Last week or so I stumbled across the newest viral irony video—I think it was called Look Up or something—poetically encouraging us to quit staring at screens and talk to one another. Like we used to, right? Ah, the good old days. Those were some righteous times. Times of intense focus and serious relationships. Or were they? I tend to think the good old days are memories filtered through vanity. I don’t think the old days were much like the tales we tell about them.

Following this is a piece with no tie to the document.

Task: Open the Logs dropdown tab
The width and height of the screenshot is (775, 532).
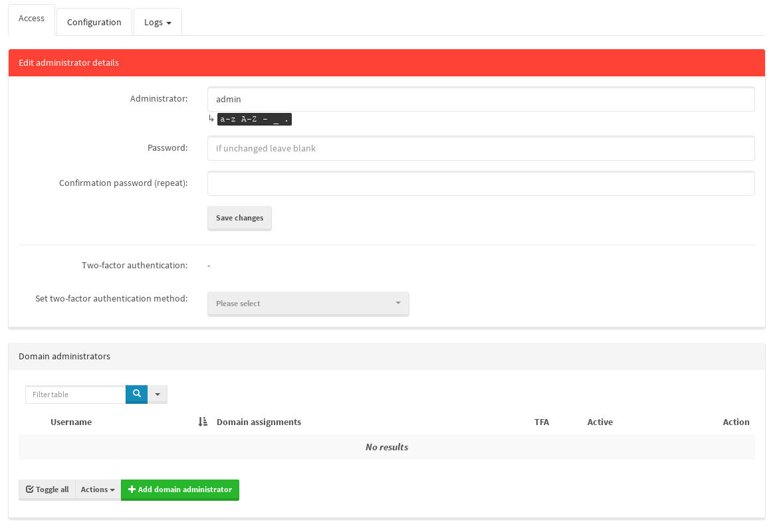Action: pyautogui.click(x=158, y=22)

From passing notes to Walkmans to doodling in the margins, I reckon most people are clever enough to come up with their own distractions when they want. In fact, I don’t reckon it’s the distractions themselves that are the problem. Worst comes to worst and I’ll resort to daydreaming. I think it’s more the case that when we don’t want to engage, we find ways even when, gasp, there aren’t any screens around. To lay the blame on the smartphone’s doorstep is its own kind of distraction—a distraction from our own guilt-packed desires to disengage, no matter the available media. People are responsible for actions, not things. Not buzz-humming gadgets. People.
Pictures. Everyone takes so many pictures because the pendulum has swung to visual culture, these days. To be honest, I find most people are lousy storytellers and I’m glad they take pictures! Of course, there are plenty of lousy photographers whose images are as mind-numbingly dull as plotless narrative. The good news is that in a world that still values the likes of J. K. Rowling and George R. R. Martin and Eleanor Catton, storytelling is alive and well, as vivid and engaging as ever. Moreover, memoir is one of the hottest genres around of late, and what’s memoir but a written version of a selfie. We probably oughtn’t tsk tsk too loudly when photographers point their cameras at themselves. After all, the writer is the main character in well-revered personal essay, and we don’t seem to tsk at them.
As I see it, if we quit looking for things in the world—things like distractions that lead to poor parenting, for example—and starting looking at things in the world, we’ll find there isn’t much new under the sun. Just continued sensational attempts at virality.
This brings me back to the burger joint. I’m watching this man paying almost zero attention to the world around him, and I hear the kid call him “Grandpa” and I think: I wish his smartphone, sitting idle next to him, would ring. Maybe that would distract him enough to put the damned newspaper down and talk to his grandson.